Count how many lines in the records below contain the string "settings", and reply with that number alone.
------------------------------------
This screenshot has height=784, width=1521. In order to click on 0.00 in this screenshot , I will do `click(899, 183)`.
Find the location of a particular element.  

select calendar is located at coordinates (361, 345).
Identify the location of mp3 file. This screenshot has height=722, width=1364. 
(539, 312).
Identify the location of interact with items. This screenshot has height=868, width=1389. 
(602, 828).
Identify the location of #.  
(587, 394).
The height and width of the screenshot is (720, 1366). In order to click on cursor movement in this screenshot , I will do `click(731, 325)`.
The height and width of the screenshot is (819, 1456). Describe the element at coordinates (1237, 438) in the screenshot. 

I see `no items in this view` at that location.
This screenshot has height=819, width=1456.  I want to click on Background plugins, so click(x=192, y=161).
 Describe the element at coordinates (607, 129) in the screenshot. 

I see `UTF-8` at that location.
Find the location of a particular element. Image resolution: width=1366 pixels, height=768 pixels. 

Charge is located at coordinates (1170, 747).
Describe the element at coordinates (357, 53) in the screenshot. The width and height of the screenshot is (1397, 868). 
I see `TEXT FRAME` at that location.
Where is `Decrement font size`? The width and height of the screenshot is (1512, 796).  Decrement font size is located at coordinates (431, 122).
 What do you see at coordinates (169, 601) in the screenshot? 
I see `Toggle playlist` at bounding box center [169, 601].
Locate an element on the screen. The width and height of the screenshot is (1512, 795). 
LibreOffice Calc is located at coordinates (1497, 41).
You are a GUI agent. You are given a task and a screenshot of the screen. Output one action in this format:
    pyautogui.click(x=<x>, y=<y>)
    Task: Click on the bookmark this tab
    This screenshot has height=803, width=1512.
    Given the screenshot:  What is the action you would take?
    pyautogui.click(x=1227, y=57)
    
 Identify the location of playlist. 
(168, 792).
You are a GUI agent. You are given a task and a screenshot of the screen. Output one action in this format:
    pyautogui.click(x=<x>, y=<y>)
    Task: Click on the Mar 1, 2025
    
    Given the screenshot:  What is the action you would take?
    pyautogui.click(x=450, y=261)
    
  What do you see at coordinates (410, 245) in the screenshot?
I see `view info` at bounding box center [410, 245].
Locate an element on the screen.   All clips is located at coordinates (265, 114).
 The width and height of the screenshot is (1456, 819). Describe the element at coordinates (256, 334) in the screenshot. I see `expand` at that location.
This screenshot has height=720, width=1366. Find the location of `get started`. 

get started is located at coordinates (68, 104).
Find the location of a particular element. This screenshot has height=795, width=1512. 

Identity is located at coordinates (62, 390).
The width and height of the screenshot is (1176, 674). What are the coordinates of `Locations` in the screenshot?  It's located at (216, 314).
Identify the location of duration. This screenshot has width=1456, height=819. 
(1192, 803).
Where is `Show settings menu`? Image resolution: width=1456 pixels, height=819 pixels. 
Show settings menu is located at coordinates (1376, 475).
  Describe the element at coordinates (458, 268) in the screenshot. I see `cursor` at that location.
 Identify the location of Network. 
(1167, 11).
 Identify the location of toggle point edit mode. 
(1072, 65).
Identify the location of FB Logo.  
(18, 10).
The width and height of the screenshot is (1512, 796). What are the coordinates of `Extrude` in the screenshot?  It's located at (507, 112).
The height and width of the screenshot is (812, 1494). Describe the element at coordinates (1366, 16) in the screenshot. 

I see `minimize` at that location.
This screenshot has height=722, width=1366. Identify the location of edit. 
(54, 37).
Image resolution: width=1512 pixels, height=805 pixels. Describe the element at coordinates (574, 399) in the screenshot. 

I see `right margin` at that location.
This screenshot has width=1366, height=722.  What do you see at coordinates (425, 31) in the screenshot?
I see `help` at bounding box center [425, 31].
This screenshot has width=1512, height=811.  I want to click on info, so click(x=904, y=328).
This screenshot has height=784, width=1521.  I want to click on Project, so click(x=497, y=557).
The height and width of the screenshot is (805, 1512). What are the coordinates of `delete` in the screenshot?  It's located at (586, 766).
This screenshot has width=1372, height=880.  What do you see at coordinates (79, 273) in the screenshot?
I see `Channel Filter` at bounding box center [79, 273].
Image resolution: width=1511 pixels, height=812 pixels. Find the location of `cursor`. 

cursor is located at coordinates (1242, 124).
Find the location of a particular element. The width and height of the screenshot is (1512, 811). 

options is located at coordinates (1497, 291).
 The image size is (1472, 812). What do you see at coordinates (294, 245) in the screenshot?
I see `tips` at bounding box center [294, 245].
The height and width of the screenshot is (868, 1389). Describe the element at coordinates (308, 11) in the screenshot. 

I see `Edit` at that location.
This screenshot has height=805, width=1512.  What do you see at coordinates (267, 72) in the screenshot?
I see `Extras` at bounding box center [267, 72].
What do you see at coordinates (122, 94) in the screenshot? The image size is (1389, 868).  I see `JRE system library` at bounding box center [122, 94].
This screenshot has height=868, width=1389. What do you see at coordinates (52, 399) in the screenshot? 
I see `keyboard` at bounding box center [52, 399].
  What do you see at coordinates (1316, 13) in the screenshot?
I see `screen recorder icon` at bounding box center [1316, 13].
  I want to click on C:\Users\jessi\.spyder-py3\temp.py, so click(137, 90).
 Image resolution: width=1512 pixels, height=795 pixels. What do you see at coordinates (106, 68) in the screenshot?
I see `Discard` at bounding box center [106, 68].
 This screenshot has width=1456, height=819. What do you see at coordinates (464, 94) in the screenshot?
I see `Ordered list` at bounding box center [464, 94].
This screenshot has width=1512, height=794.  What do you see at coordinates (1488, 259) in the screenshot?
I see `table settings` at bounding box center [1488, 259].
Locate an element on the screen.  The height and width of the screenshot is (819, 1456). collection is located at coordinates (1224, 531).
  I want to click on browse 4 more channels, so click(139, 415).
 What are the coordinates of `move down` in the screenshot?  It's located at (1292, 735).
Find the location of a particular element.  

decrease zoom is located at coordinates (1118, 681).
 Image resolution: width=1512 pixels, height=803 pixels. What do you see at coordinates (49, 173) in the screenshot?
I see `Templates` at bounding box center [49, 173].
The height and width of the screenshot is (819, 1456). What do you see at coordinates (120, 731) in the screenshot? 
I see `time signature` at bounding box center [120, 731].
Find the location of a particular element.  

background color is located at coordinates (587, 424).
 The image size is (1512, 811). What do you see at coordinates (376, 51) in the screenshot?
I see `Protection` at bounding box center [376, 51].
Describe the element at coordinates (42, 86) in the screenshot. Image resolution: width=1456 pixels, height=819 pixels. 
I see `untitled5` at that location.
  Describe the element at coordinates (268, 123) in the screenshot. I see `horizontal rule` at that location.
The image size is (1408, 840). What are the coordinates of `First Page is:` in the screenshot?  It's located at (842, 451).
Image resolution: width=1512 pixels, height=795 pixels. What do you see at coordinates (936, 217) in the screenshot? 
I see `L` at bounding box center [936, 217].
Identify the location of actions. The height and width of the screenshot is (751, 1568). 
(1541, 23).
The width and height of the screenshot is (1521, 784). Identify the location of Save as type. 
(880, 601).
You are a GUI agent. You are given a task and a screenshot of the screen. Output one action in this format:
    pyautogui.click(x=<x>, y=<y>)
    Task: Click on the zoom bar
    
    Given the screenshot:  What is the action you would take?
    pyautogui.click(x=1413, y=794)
------------------------------------
- The result
3